[LU-13753] sanityn test_51b: 'file size is 1024, should be 3145728' Created: 07/Jul/20  Updated: 13/Sep/23  Resolved: 27/Aug/20

Status: Resolved
Project: Lustre
Component/s: None
Affects Version/s: Lustre 2.14.0
Fix Version/s: None

Type: Bug Priority: Minor
Reporter: Maloo Assignee: Qian Yingjin
Resolution: Fixed Votes: 0
Labels: None

Issue Links:
Related
is related to LU-10934 integrate statx() API with Lustre Resolved
Severity: 3
Rank (Obsolete): 9223372036854775807

 Description   

This issue was created by maloo for liuying <emoly.liu@intel.com>

This issue relates to the following test suite run: https://testing.whamcloud.com/test_sets/abe98c66-5293-41c4-a72b-c317b11bb2e2

test_51b failed with the following error:

== sanityn test 51b: layout lock: glimpse should be able to restart if layout changed ================ 12:39:07 (1594039147)
1+0 records in
1+0 records out
1024 bytes (1.0 kB) copied, 0.00191303 s, 535 kB/s
fail_loc=0x1404
1+0 records in
1+0 records out
1048576 bytes (1.0 MB) copied, 1.74443 s, 601 kB/s
1024
 sanityn test_51b: @@@@@@ FAIL: file size is 1024, should be 3145728 

VVVVVVV DO NOT REMOVE LINES BELOW, Added by Maloo for auto-association VVVVVVV
sanityn test_51b - file size is 1024, should be 3145728



 Comments   
Comment by Chris Horn [ 07/Jul/20 ]

+1 on master: https://testing.whamcloud.com/test_sessions/23b5849c-c8b2-4516-883c-5198009482b8

Comment by Andreas Dilger [ 29/Jul/20 ]

+1 on master https://testing.whamcloud.com/test_sets/fe7f9404-be7c-43d7-8915-6a9db3002a43

Comment by James Nunez (Inactive) [ 29/Jul/20 ]

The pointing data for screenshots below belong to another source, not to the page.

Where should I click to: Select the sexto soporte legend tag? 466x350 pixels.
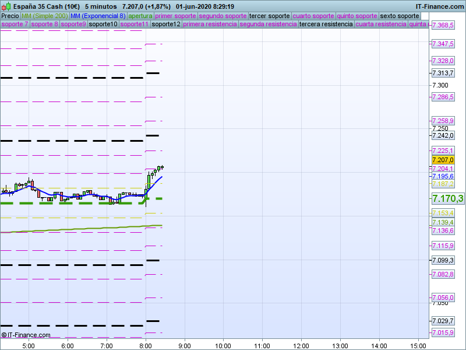click(404, 16)
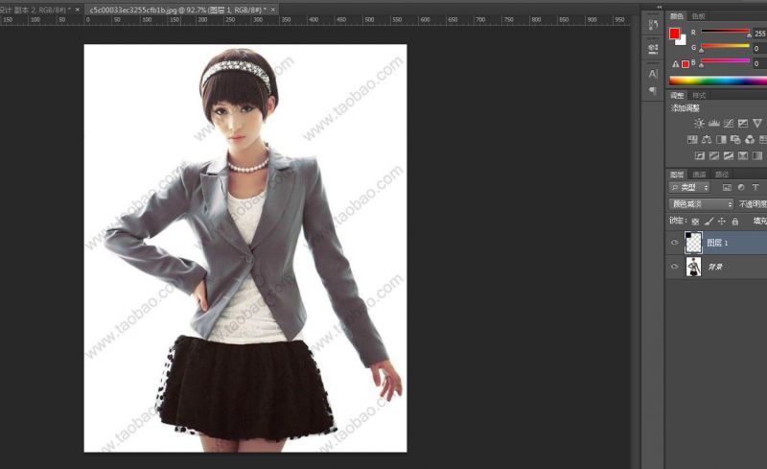Toggle lock transparent pixels checkerboard icon
Viewport: 767px width, 469px height.
coord(696,222)
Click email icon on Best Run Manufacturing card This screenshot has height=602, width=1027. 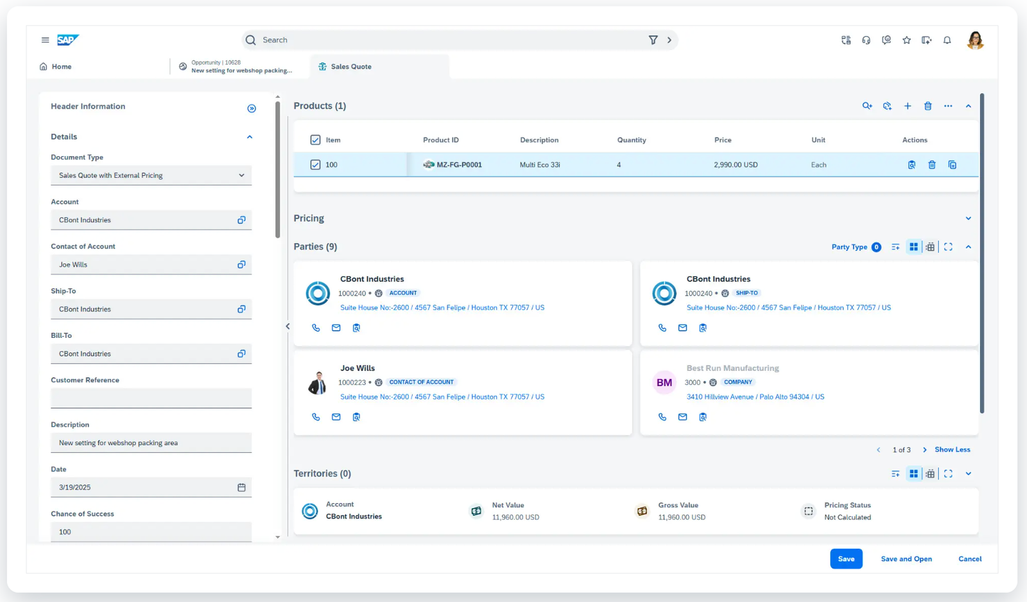682,417
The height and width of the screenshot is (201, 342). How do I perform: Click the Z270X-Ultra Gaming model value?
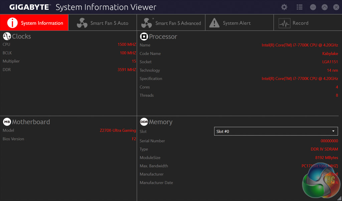click(x=118, y=130)
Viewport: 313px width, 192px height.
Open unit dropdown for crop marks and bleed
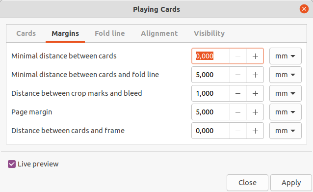(x=285, y=93)
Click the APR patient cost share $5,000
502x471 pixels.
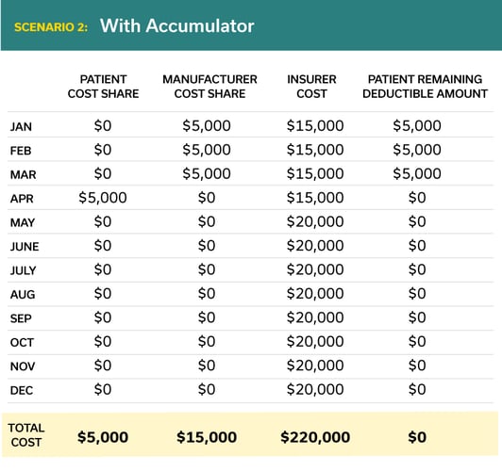(x=103, y=198)
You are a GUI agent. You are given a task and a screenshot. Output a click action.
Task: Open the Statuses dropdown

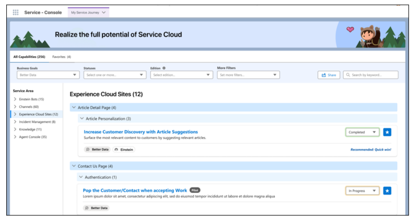(x=114, y=75)
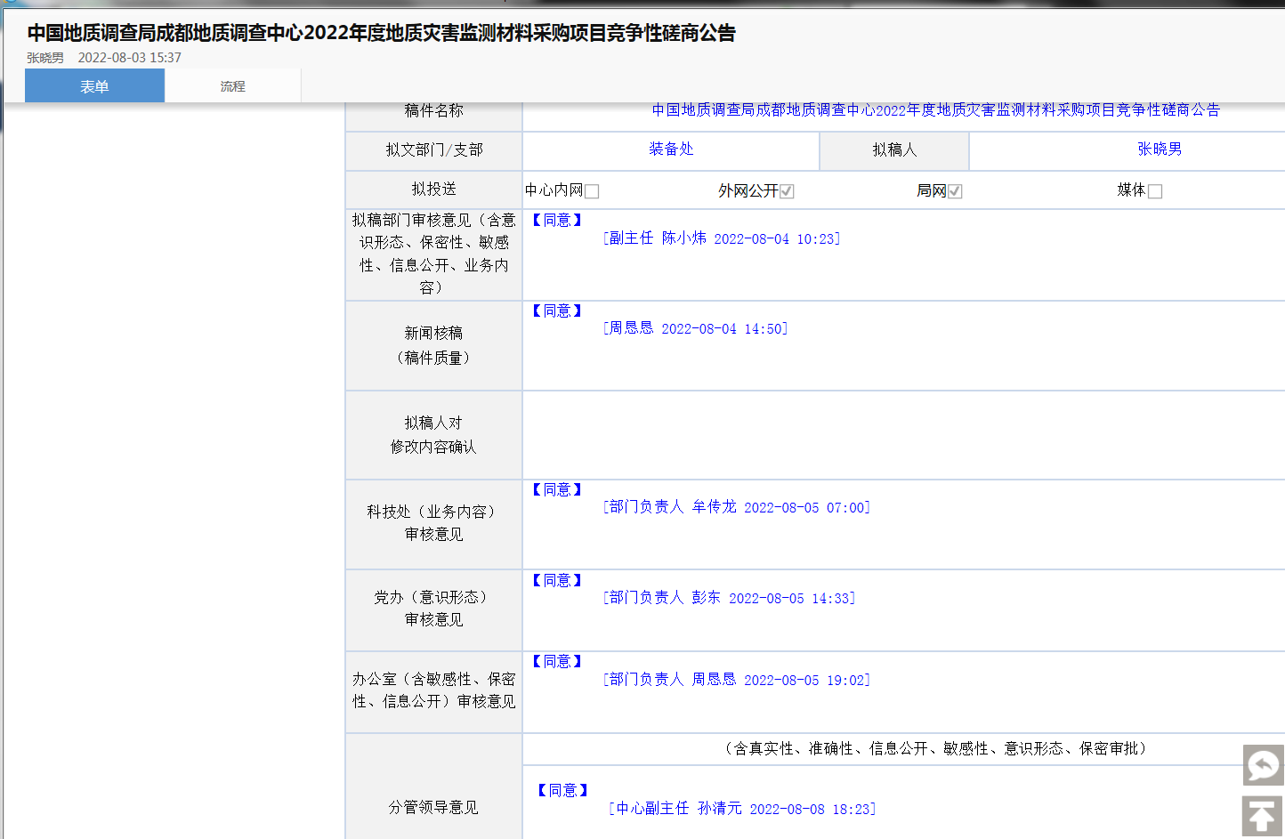Viewport: 1285px width, 839px height.
Task: Click the 装备处 department link
Action: [x=671, y=149]
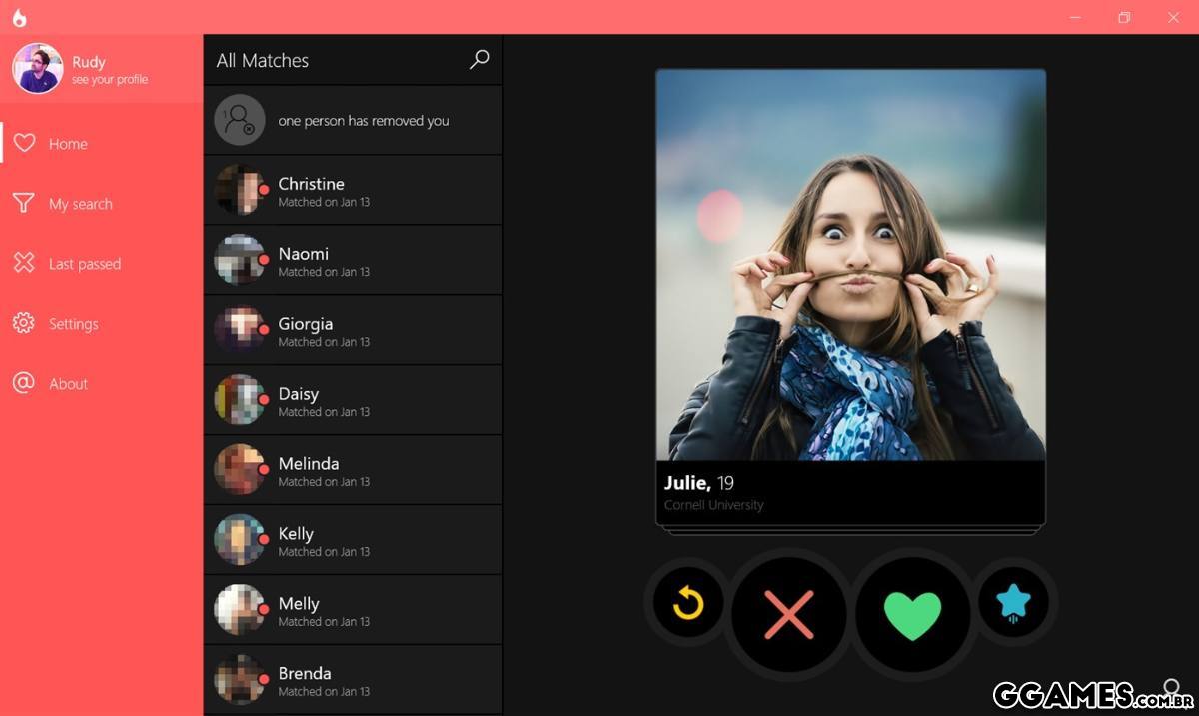
Task: Go to the Home menu item
Action: (68, 144)
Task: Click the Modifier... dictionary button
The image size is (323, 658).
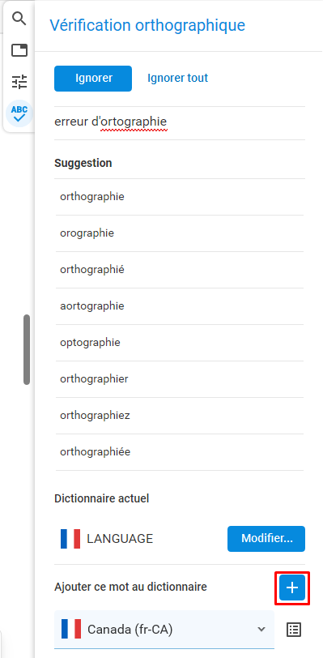Action: point(266,538)
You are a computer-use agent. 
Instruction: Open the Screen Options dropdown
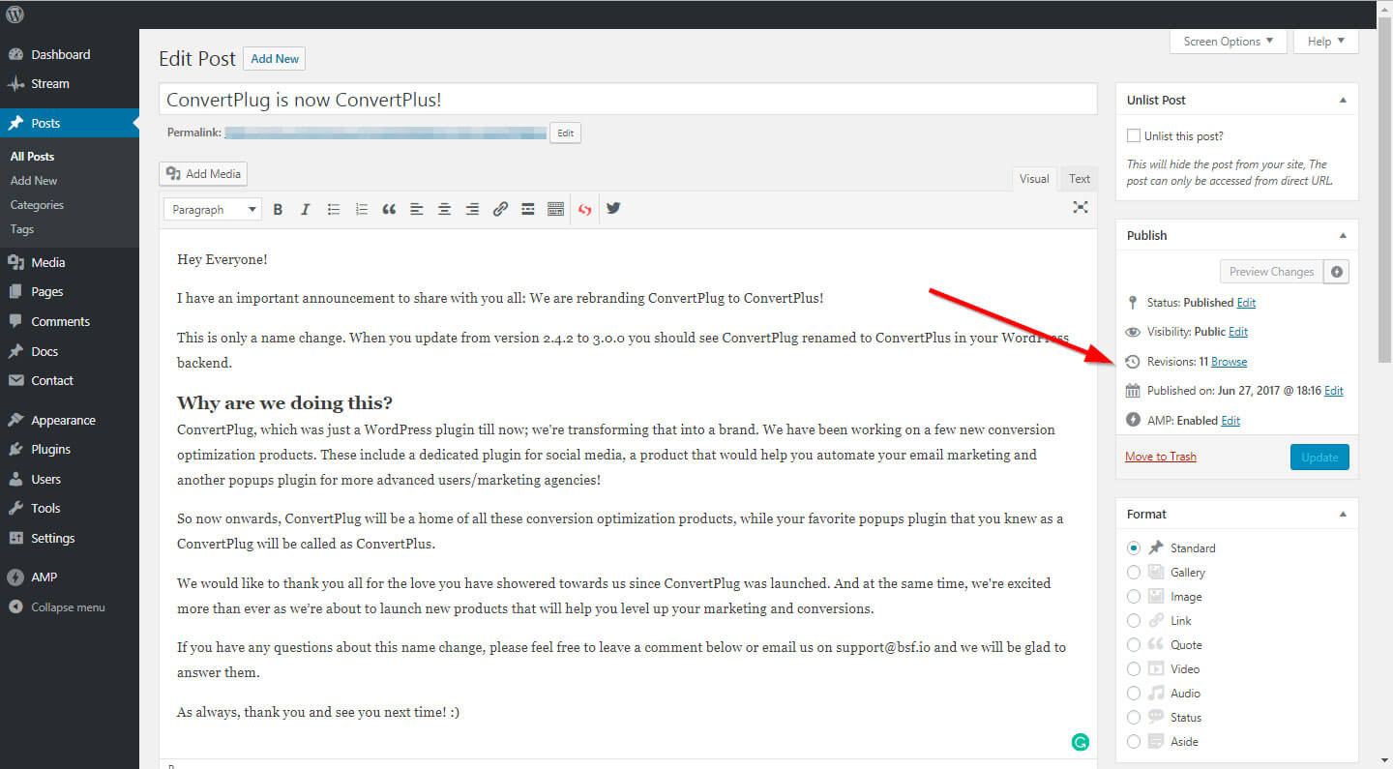coord(1227,41)
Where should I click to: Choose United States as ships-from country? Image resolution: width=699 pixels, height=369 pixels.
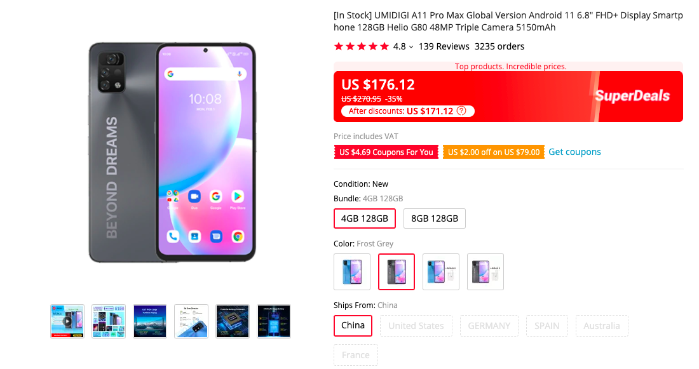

It looks like the majority of sanityn test 51b failures is for DNE/ZFS testing and started on 28 MAY 2020, but we do have some failures that are ZFS with no DNE like https://testing.whamcloud.com/test_sets/7e857919-f4e3-49fc-abda-4d67275bf425.

This test is failing ~20% of the time in autotest patch/review testing.

The early failures were attributed to ticket LU-10934.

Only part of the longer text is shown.